• YOUR INSTRUCTIONS
Reproduce the following lines word for word.

(Pointing records for text and elements)
* * * *

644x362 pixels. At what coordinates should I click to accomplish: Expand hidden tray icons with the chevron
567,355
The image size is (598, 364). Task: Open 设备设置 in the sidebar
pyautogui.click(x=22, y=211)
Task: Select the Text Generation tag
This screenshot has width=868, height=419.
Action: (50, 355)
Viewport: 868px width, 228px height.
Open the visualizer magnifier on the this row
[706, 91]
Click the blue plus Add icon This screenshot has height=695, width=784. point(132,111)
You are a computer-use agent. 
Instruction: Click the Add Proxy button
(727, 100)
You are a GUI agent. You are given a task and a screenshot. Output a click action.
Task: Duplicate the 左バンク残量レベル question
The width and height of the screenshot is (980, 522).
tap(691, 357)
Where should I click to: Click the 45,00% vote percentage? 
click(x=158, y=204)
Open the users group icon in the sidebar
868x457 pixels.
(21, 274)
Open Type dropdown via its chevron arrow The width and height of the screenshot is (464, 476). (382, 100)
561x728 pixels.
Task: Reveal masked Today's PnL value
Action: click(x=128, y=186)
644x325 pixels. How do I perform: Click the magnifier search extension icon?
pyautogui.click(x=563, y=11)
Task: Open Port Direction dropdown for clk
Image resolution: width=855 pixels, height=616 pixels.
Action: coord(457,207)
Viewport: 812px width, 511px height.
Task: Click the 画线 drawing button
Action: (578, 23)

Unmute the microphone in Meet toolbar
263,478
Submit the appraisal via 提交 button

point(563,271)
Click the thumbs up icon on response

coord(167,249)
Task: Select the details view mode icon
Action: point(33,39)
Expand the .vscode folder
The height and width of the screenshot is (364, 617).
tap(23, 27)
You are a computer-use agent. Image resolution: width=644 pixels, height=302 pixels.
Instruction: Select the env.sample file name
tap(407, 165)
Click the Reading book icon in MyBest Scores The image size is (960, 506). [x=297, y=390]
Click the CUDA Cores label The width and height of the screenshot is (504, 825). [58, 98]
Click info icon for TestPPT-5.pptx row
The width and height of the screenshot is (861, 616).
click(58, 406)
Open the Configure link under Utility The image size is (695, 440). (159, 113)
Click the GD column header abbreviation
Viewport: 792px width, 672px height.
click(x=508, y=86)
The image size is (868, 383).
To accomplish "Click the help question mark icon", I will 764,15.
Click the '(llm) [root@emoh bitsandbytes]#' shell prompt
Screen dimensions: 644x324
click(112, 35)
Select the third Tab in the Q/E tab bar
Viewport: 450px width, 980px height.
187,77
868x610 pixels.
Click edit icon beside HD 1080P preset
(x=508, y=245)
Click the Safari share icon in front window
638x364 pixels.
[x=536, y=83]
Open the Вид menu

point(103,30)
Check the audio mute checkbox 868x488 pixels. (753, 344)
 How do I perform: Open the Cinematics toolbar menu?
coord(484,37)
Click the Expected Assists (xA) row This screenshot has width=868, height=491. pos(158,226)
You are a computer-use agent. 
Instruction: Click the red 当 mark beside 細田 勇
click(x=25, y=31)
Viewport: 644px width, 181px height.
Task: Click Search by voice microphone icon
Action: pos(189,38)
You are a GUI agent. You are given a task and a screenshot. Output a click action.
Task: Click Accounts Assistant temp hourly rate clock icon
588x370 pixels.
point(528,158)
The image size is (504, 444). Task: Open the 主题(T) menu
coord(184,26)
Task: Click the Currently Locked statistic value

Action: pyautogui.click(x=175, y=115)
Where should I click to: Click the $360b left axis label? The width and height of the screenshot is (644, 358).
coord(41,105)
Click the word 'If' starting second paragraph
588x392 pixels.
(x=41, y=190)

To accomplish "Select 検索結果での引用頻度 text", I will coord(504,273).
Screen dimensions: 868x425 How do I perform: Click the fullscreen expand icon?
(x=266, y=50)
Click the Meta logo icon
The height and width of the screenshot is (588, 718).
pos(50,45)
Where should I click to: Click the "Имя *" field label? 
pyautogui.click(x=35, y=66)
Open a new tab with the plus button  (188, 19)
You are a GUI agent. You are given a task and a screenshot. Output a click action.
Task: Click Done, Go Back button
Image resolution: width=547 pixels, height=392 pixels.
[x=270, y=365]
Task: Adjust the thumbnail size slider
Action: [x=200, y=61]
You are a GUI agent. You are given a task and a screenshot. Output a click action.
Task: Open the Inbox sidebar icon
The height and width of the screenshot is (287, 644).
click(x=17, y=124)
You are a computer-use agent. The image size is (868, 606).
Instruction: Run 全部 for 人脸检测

* * * *

• RESPONSE TO THIS EXERCISE
644x362 pixels. At what coordinates should I click to accomplish: Expand hidden tray icons with the chevron
567,355
The image size is (598, 364). Task: Open 设备设置 in the sidebar
pyautogui.click(x=22, y=211)
Task: Select the Text Generation tag
This screenshot has width=868, height=419.
Action: (50, 355)
Viewport: 868px width, 228px height.
Open the visualizer magnifier on the this row
[706, 91]
Click the blue plus Add icon This screenshot has height=695, width=784. point(132,111)
You are a computer-use agent. 
Instruction: Click the Add Proxy button
(727, 100)
You are a GUI agent. You are given a task and a screenshot. Output a click action.
Task: Duplicate the 左バンク残量レベル question
The width and height of the screenshot is (980, 522).
tap(691, 357)
Where should I click to: Click the 45,00% vote percentage? 
click(x=158, y=204)
Open the users group icon in the sidebar
868x457 pixels.
(21, 274)
Open Type dropdown via its chevron arrow The width and height of the screenshot is (464, 476). (382, 100)
561x728 pixels.
Task: Reveal masked Today's PnL value
Action: click(x=128, y=186)
644x325 pixels. How do I perform: Click the magnifier search extension icon?
pyautogui.click(x=563, y=11)
Task: Open Port Direction dropdown for clk
Image resolution: width=855 pixels, height=616 pixels.
Action: coord(457,207)
Viewport: 812px width, 511px height.
Task: Click the 画线 drawing button
Action: (578, 23)

Unmute the microphone in Meet toolbar
263,478
Submit the appraisal via 提交 button

point(563,271)
Click the thumbs up icon on response

coord(167,249)
Task: Select the details view mode icon
Action: point(33,39)
Expand the .vscode folder
The height and width of the screenshot is (364, 617).
tap(23, 27)
You are a computer-use agent. Image resolution: width=644 pixels, height=302 pixels.
Instruction: Select the env.sample file name
tap(407, 165)
Click the Reading book icon in MyBest Scores The image size is (960, 506). [x=297, y=390]
Click the CUDA Cores label The width and height of the screenshot is (504, 825). [58, 98]
Click info icon for TestPPT-5.pptx row
The width and height of the screenshot is (861, 616).
click(58, 406)
Open the Configure link under Utility The image size is (695, 440). (159, 113)
Click the GD column header abbreviation
Viewport: 792px width, 672px height.
click(x=508, y=86)
The image size is (868, 383).
To accomplish "Click the help question mark icon", I will 764,15.
Click the '(llm) [root@emoh bitsandbytes]#' shell prompt
Screen dimensions: 644x324
click(112, 35)
Select the third Tab in the Q/E tab bar
Viewport: 450px width, 980px height.
187,77
868x610 pixels.
Click edit icon beside HD 1080P preset
(x=508, y=245)
Click the Safari share icon in front window
638x364 pixels.
[x=536, y=83]
Open the Вид menu

point(103,30)
Check the audio mute checkbox 868x488 pixels. (753, 344)
 How do I perform: Open the Cinematics toolbar menu?
coord(484,37)
Click the Expected Assists (xA) row This screenshot has width=868, height=491. pos(158,226)
You are a computer-use agent. 
Instruction: Click the red 当 mark beside 細田 勇
click(x=25, y=31)
Viewport: 644px width, 181px height.
Task: Click Search by voice microphone icon
Action: pos(189,38)
You are a GUI agent. You are given a task and a screenshot. Output a click action.
Task: Click Accounts Assistant temp hourly rate clock icon
588x370 pixels.
point(528,158)
The image size is (504, 444). Task: Open the 主题(T) menu
coord(184,26)
Task: Click the Currently Locked statistic value

Action: pyautogui.click(x=175, y=115)
Where should I click to: Click the $360b left axis label? The width and height of the screenshot is (644, 358).
coord(41,105)
Click the word 'If' starting second paragraph
588x392 pixels.
(x=41, y=190)

To accomplish "Select 検索結果での引用頻度 text", I will coord(504,273).
Screen dimensions: 868x425 How do I perform: Click the fullscreen expand icon?
(x=266, y=50)
Click the Meta logo icon
The height and width of the screenshot is (588, 718).
pos(50,45)
Where should I click to: Click the "Имя *" field label? 
pyautogui.click(x=35, y=66)
Open a new tab with the plus button  (188, 19)
You are a GUI agent. You are given a task and a screenshot. Output a click action.
Task: Click Done, Go Back button
Image resolution: width=547 pixels, height=392 pixels.
[x=270, y=365]
Task: Adjust the thumbnail size slider
Action: [x=200, y=61]
You are a GUI agent. You are given a task and a screenshot. Output a click action.
Task: Open the Inbox sidebar icon
The height and width of the screenshot is (287, 644).
click(x=17, y=124)
You are a computer-use agent. The image size is (868, 606).
Instruction: Run 全部 for 人脸检测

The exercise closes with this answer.